Late in the second quarter, with Florida State looking to extend its 21-10 lead before halftime, quarterback James Blackman and the offense quickly got to the line for the next play. The clock was already under two minutes to go in the first half, so time was definitely important.
Apparently, that’s why McKitty lined up facing the opposite direction of his teammates before the snap.
They always say pictures are worth 1,000 words, and while many Florida State fans want to believe this is a microcosm to the Willie Taggart era so far, it definitely doesn’t tell the whole story.

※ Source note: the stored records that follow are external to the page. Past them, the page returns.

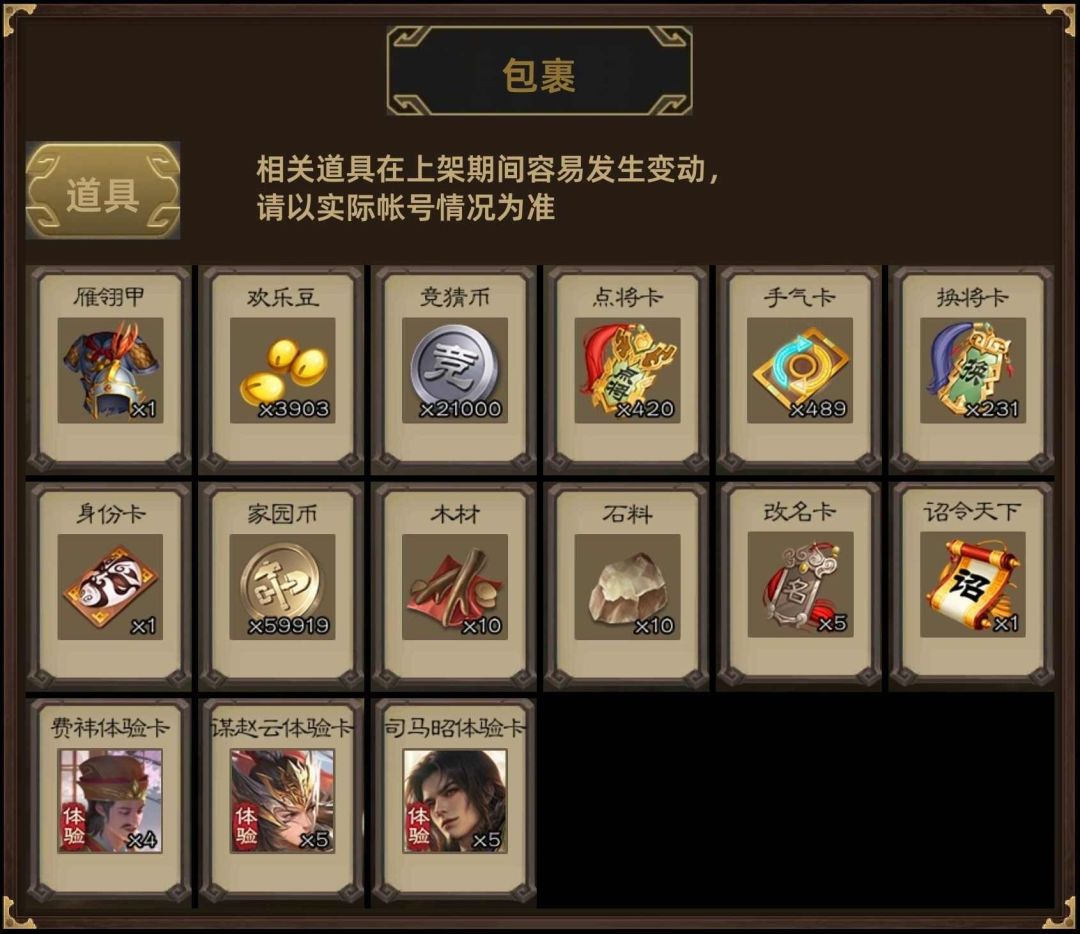Click the 木材 wood material icon
This screenshot has height=934, width=1080.
(x=455, y=587)
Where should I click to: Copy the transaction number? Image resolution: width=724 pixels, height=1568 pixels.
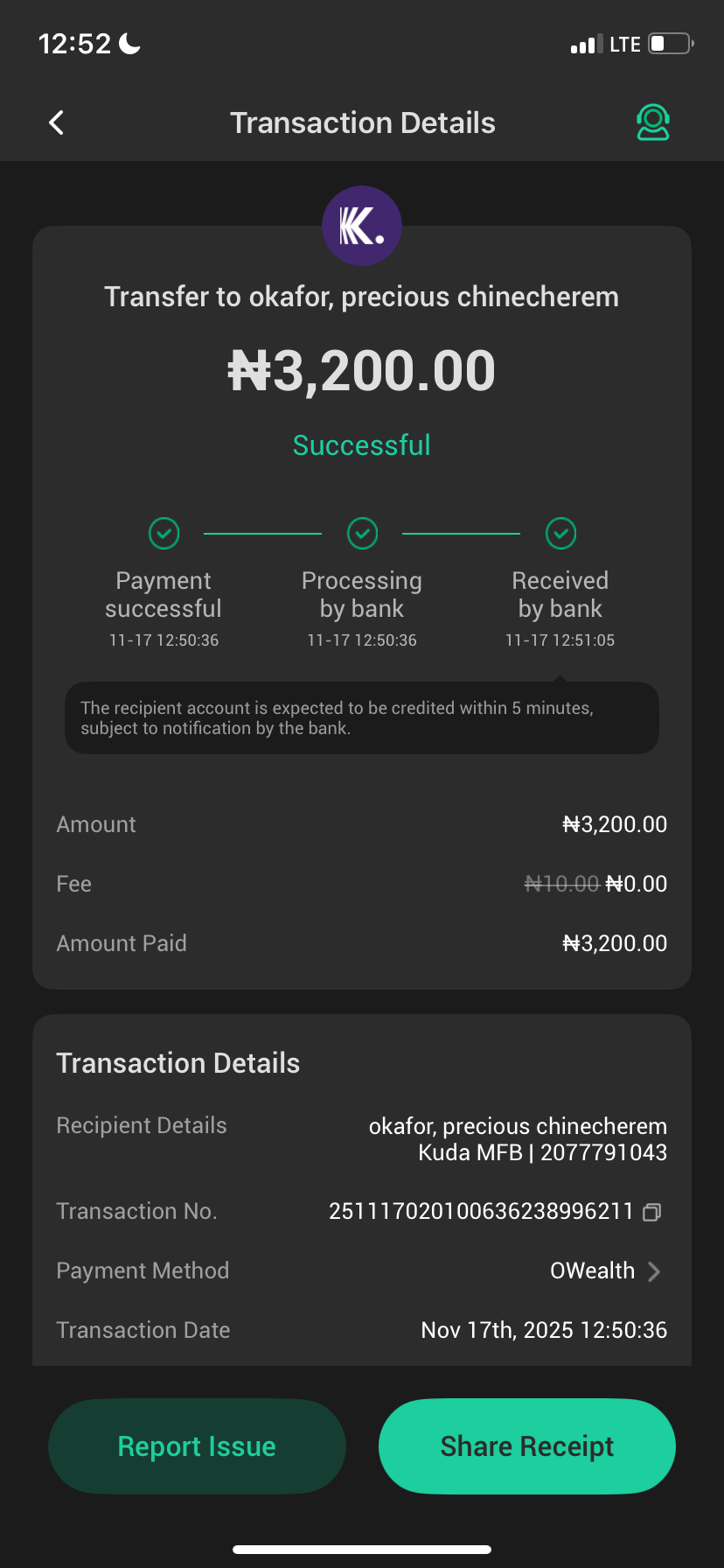click(651, 1212)
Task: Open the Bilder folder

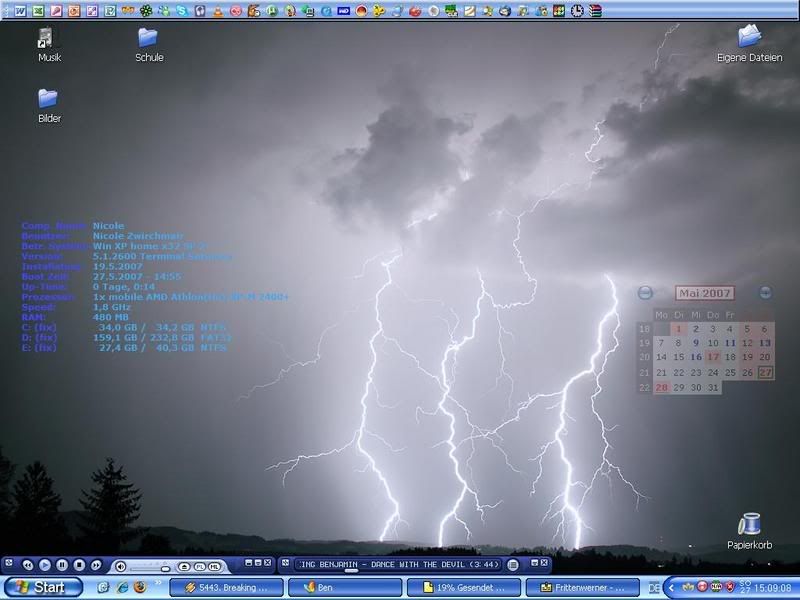Action: tap(48, 98)
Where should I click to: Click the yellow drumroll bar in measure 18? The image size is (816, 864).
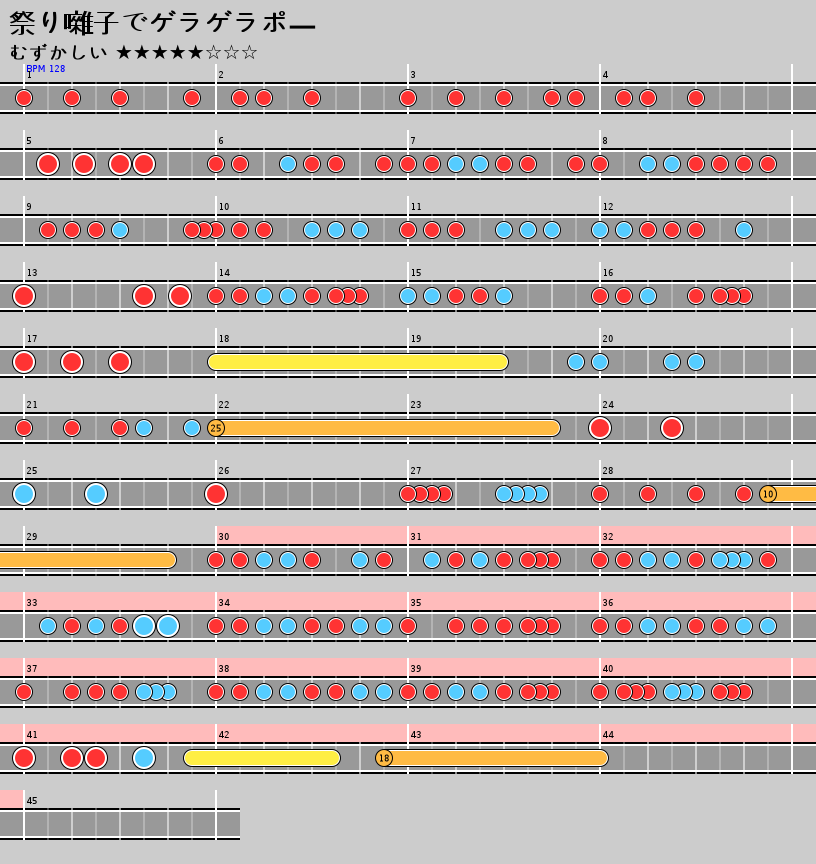[358, 362]
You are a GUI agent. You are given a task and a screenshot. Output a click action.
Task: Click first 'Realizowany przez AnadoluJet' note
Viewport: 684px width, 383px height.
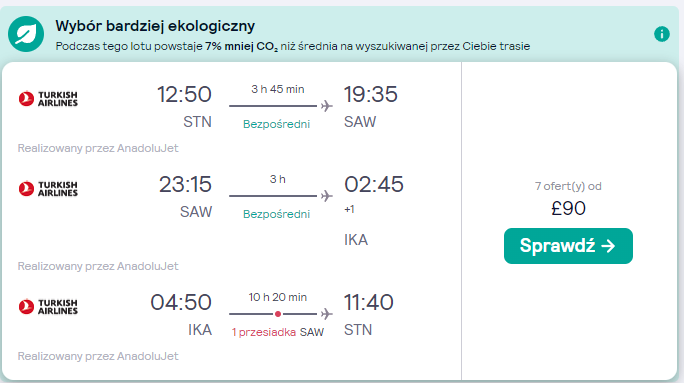point(98,148)
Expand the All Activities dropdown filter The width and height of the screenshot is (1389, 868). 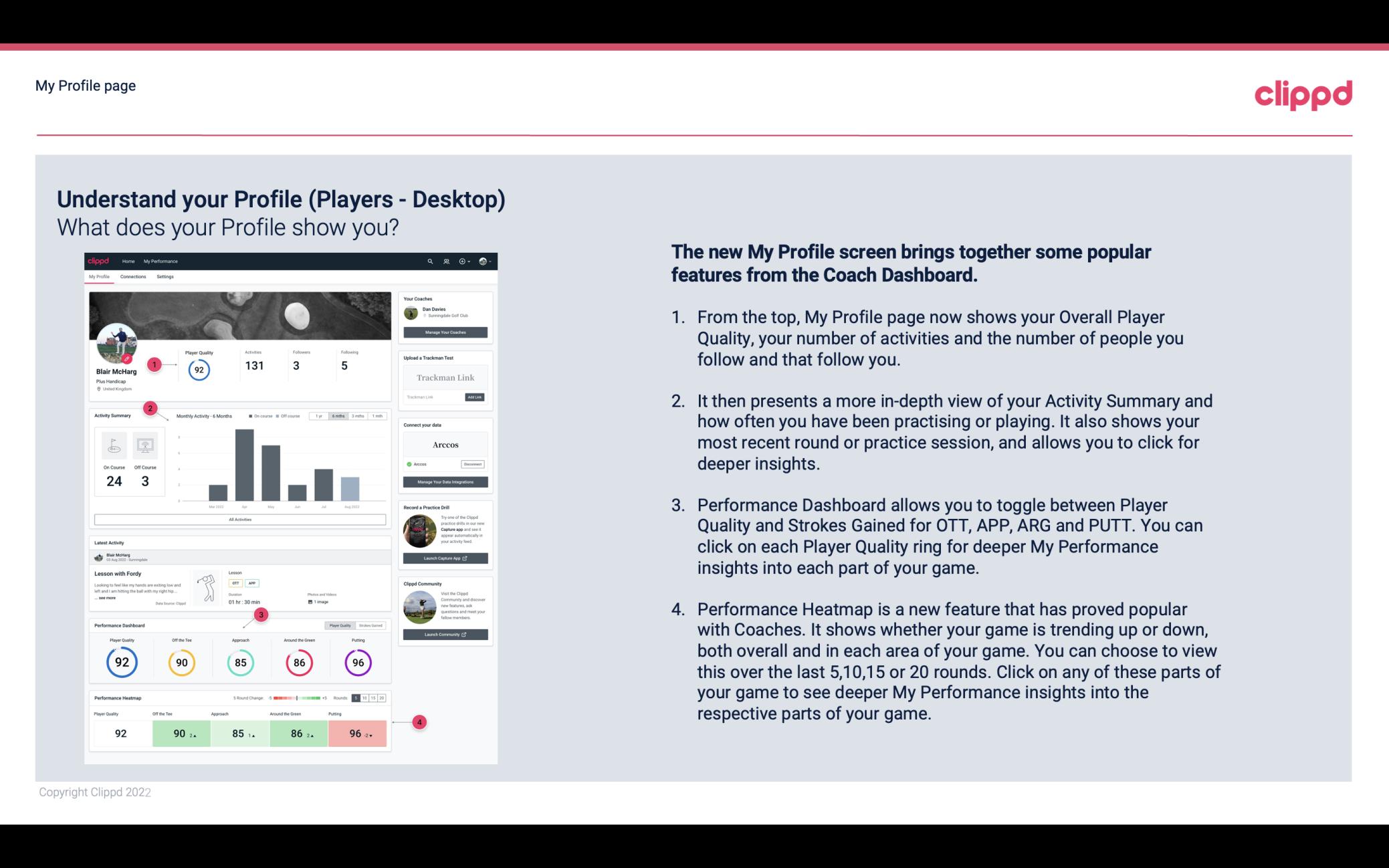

Sure, it looks terrible, but the result of the play was actually solid.
Despite facing backwards, McKitty went into motion across the field, with a trio of wide receivers to his right. The shift gave running back Cam Akers a massive hole for a nice gain, which ultimately led to a first down and field goal just before halftime.
Naturally, people roasted McKitty for the supposed error. However, the 6-foot-5, 245-pound tight end said it wasn’t a terrible mistake.
“I’ve got a million messages about that. The offensive line had messed up, then we had to hurry up and get set so the defense couldn’t see our formation before the play. There was nothing wrong with me. I didn’t line up the wrong way on accident.”
— Florida State Seminoles tight end Tre’ McKitty, via 247Sports
Even FSU offensive coordinator Kendal Briles came to McKitty’s defense on the play.
“I know we didn’t snap the football until he turned sideways. I don’t know if that’s something y’all saw, OK? It’s a way to tempo without tempoing,” Briles said. “It was a stoppage situation where you cannot tempo so we came off the sideline. It’s a thing we do offensively, the guys can line up wherever they want, I don’t care, just get to the spot you need to get to and we tempo. I think it gained 11.”
So there you have it. The play might have looked stupid, but McKitty was just doing what it took to make sure the Florida State football play went off without a hiccup.
If only the rest of the FSU football regular season in Tallahassee could go like that during ACC play, too.